Available records:
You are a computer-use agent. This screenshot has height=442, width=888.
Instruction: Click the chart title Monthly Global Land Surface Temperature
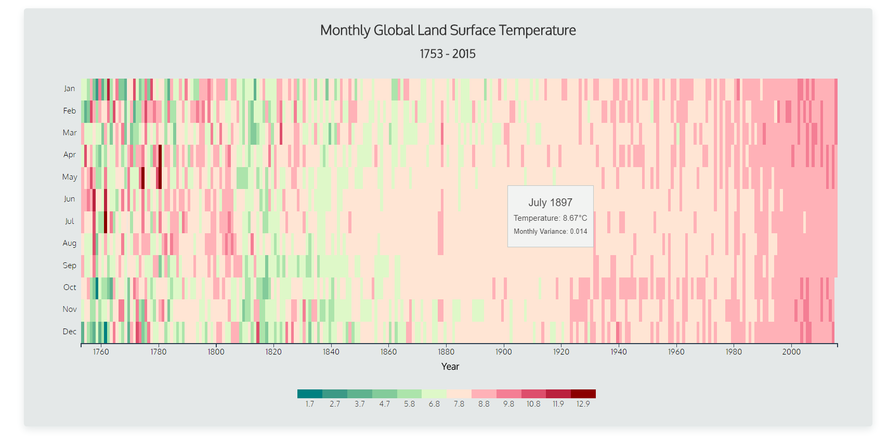(x=448, y=30)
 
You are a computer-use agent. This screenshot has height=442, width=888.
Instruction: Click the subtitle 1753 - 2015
(x=448, y=54)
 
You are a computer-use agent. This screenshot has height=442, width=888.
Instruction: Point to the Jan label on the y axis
(x=70, y=89)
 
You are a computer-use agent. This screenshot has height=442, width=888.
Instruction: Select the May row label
(x=70, y=177)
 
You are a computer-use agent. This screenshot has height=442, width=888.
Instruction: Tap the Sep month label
(x=70, y=265)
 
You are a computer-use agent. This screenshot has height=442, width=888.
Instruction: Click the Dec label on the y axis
(x=70, y=331)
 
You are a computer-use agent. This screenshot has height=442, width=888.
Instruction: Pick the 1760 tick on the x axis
(x=101, y=352)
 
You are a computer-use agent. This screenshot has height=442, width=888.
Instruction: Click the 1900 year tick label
(x=503, y=352)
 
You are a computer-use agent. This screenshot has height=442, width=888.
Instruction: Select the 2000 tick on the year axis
(x=791, y=352)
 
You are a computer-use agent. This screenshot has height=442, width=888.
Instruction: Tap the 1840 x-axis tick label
(x=331, y=352)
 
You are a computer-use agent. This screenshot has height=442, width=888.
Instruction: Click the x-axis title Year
(x=450, y=367)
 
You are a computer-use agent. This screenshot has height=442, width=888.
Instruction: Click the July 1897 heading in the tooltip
(x=550, y=203)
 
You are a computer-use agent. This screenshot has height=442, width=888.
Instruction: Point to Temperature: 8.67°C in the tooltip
(x=550, y=218)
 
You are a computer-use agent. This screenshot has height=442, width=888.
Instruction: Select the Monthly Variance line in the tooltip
(x=550, y=232)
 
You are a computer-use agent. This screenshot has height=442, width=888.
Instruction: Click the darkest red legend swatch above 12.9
(x=583, y=394)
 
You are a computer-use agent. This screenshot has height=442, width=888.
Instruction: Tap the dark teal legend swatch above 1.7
(x=310, y=394)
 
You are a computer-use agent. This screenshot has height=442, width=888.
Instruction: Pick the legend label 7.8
(x=459, y=404)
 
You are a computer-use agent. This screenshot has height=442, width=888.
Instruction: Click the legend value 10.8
(x=533, y=404)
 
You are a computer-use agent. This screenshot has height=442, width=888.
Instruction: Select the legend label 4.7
(x=384, y=404)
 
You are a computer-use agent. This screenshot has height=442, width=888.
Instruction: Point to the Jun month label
(x=70, y=199)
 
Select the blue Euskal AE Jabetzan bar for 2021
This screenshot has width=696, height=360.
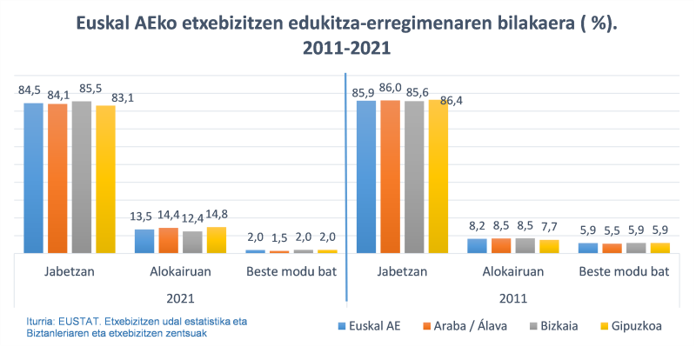(33, 177)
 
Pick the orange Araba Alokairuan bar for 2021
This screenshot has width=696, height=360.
(168, 240)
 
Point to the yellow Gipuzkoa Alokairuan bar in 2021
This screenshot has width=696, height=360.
(217, 239)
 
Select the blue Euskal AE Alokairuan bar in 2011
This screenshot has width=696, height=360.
(477, 245)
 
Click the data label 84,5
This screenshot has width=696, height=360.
(30, 90)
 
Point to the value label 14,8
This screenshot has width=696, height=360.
(218, 215)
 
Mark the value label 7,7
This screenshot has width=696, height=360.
(549, 227)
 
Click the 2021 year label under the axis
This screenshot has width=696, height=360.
(180, 297)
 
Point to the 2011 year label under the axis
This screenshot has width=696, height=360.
(512, 297)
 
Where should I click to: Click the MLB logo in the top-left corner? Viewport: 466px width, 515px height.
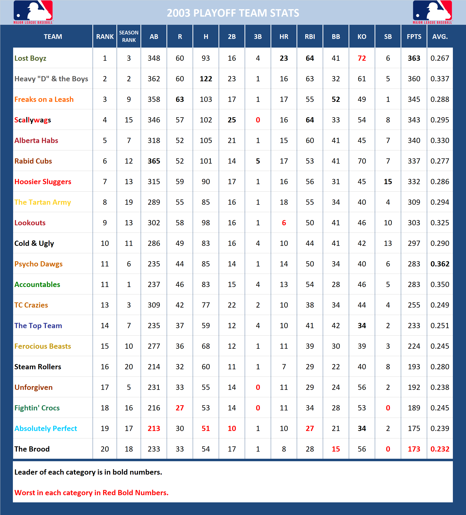(x=33, y=12)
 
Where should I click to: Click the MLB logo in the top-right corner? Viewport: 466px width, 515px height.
(x=432, y=12)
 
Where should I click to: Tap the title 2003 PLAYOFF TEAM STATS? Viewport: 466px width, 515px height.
(x=233, y=13)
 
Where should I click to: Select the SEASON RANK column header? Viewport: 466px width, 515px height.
(x=129, y=36)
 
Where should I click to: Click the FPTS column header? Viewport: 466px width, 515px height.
(x=414, y=36)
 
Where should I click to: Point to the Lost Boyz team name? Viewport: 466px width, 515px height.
(x=30, y=58)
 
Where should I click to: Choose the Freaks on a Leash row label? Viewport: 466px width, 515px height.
(x=44, y=99)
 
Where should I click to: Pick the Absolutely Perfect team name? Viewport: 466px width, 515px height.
(x=46, y=429)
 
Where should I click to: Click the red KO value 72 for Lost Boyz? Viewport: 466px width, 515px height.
(x=362, y=58)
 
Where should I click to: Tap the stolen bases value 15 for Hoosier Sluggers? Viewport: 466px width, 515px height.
(x=388, y=182)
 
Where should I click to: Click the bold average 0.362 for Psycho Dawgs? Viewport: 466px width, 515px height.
(x=440, y=264)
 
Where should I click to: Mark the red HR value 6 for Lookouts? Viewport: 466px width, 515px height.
(x=284, y=223)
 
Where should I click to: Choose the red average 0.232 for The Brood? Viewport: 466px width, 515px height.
(x=440, y=449)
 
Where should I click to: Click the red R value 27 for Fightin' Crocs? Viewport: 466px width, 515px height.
(x=180, y=408)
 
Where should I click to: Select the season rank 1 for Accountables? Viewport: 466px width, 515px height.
(x=129, y=285)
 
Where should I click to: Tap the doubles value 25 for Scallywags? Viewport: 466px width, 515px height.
(x=232, y=120)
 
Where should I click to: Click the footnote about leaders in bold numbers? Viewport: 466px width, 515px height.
(x=88, y=472)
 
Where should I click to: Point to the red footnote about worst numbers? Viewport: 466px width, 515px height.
(x=91, y=493)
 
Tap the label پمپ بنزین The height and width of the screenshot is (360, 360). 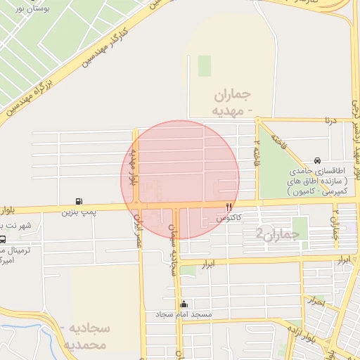[x=78, y=210]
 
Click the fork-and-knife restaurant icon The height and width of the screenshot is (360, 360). [x=229, y=207]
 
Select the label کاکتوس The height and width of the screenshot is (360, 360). [x=229, y=218]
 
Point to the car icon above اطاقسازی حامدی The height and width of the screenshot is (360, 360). [x=319, y=160]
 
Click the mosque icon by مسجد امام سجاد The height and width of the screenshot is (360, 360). [x=184, y=304]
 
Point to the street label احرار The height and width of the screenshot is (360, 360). [x=318, y=302]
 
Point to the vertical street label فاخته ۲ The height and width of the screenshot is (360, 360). [x=257, y=150]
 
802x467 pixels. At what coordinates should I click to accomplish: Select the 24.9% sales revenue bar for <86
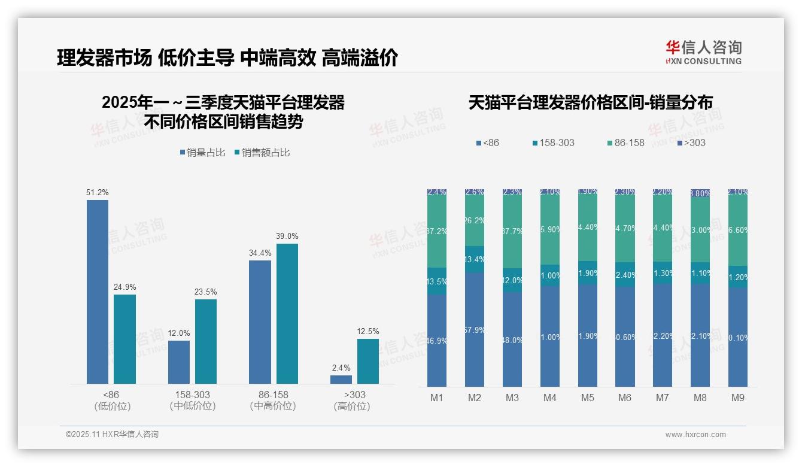[x=124, y=339]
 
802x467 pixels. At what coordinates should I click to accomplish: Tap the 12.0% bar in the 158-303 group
[x=179, y=362]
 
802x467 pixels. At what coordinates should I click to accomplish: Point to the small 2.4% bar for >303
[x=341, y=380]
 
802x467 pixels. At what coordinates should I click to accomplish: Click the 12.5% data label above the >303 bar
[x=368, y=332]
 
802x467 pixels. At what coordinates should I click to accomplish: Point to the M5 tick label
[x=587, y=398]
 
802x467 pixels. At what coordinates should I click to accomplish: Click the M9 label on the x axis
[x=737, y=398]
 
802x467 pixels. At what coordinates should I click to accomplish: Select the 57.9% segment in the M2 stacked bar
[x=475, y=329]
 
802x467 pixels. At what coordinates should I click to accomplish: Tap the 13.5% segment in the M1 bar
[x=437, y=281]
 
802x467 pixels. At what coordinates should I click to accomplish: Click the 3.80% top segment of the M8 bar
[x=700, y=193]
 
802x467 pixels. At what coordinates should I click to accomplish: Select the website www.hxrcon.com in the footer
[x=695, y=435]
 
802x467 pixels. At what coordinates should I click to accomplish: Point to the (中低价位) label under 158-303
[x=193, y=406]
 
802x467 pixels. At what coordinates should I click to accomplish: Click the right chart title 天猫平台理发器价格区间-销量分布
[x=590, y=103]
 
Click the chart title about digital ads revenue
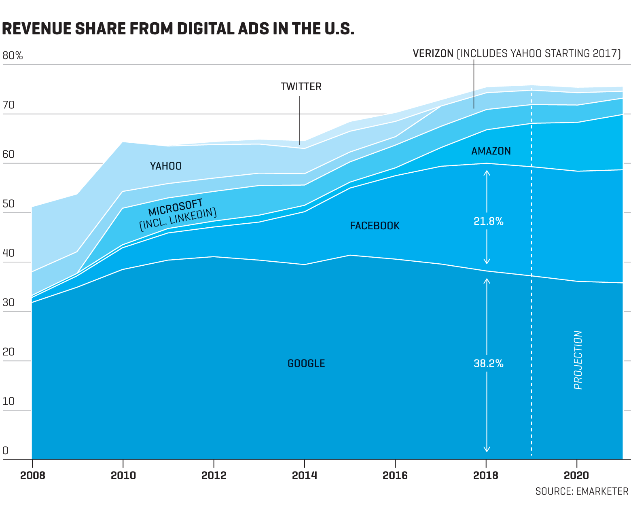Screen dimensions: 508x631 [178, 29]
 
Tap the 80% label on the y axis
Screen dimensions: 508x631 [13, 56]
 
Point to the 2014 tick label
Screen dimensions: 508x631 [304, 476]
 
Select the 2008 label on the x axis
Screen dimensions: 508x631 [32, 476]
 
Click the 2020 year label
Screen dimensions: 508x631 [576, 476]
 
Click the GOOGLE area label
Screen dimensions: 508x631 [306, 364]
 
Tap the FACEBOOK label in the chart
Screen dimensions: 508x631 [375, 226]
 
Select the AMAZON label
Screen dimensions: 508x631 [491, 151]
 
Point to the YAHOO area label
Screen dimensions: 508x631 [166, 166]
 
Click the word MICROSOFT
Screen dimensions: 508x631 [175, 207]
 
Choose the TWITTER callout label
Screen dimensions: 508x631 [301, 87]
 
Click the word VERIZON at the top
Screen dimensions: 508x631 [433, 54]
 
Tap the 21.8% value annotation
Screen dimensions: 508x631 [488, 222]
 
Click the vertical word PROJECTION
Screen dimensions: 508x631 [578, 360]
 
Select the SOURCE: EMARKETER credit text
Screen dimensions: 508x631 [582, 491]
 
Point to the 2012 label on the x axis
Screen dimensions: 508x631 [214, 476]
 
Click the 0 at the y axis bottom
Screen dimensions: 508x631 [5, 451]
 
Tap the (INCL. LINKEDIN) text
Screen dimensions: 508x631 [178, 220]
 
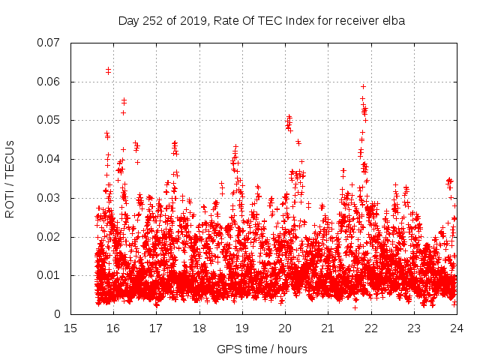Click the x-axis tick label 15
[70, 328]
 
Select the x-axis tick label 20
[285, 328]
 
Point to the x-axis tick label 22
[370, 328]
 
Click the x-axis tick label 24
[456, 328]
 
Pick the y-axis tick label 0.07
[50, 43]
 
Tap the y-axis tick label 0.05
[50, 120]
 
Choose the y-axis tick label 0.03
[50, 198]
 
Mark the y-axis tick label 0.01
[50, 275]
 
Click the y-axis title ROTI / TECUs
[10, 178]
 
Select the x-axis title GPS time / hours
[262, 349]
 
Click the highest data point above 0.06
[108, 70]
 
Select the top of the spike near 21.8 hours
[363, 86]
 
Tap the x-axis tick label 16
[113, 328]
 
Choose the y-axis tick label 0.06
[50, 82]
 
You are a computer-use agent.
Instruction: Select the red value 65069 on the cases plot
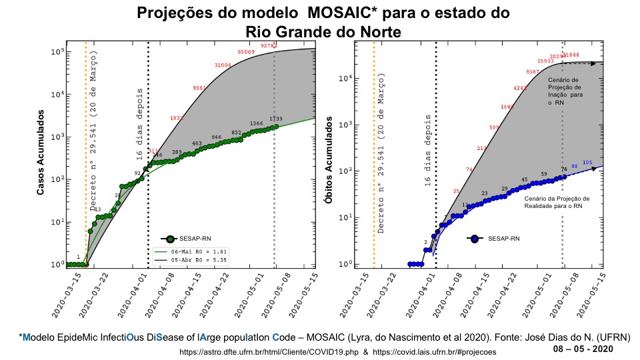pyautogui.click(x=247, y=52)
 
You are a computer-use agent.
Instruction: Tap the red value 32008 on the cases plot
pyautogui.click(x=223, y=65)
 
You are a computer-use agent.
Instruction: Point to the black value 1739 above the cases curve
pyautogui.click(x=275, y=119)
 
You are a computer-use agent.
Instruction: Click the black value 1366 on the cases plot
pyautogui.click(x=257, y=124)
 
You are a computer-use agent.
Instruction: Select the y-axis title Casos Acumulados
pyautogui.click(x=40, y=153)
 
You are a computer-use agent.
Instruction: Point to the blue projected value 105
pyautogui.click(x=587, y=163)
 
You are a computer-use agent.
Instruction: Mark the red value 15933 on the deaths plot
pyautogui.click(x=545, y=61)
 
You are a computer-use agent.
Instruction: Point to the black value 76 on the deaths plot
pyautogui.click(x=564, y=169)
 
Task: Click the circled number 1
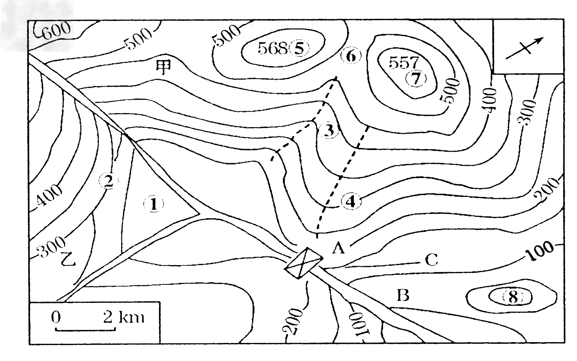[154, 205]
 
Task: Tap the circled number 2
[109, 181]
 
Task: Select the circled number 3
[329, 130]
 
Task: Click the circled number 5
[299, 48]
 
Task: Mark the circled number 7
[416, 78]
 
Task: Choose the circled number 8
[513, 298]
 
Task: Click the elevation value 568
[272, 48]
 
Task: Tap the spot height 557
[403, 63]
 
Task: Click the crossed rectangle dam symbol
[303, 263]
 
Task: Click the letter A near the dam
[338, 248]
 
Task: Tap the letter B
[403, 295]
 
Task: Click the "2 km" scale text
[124, 317]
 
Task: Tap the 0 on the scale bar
[56, 317]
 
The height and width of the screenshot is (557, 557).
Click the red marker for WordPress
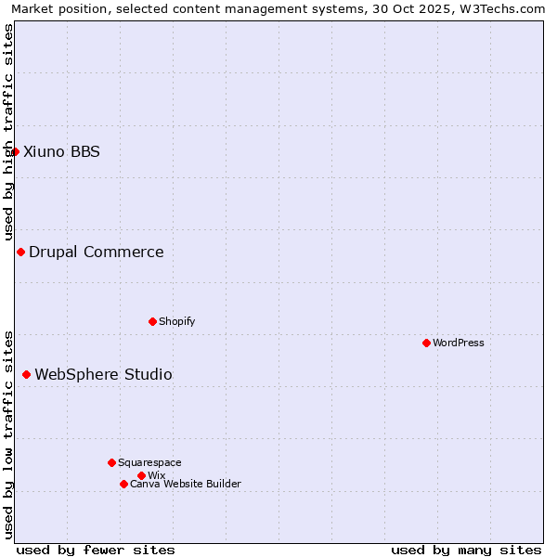point(426,343)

Written exercise:
Can you give the lines again, starting at the one containing "of the M8 bar" and ending at the one containing "Screen dimensions: 508x631 [13, 56]", with "Screen dimensions" substituted by "Image size" everywhere and nothing else changed? Leave the pictures out.

Finished answer:
802x467 pixels. At what coordinates should I click to accomplish: Click the 3.80% top segment of the M8 bar
[x=700, y=193]
 
802x467 pixels. At what coordinates should I click to accomplish: Select the website www.hxrcon.com in the footer
[x=695, y=435]
 
802x467 pixels. At what coordinates should I click to accomplish: Point to the (中低价位) label under 158-303
[x=193, y=406]
 
802x467 pixels. At what coordinates should I click to accomplish: Click the right chart title 天猫平台理发器价格区间-销量分布
[x=590, y=103]
 
Click the chart title about digital ads revenue
Image size: 508x631 [178, 29]
 
Tap the 80% label on the y axis
Image size: 508x631 [13, 56]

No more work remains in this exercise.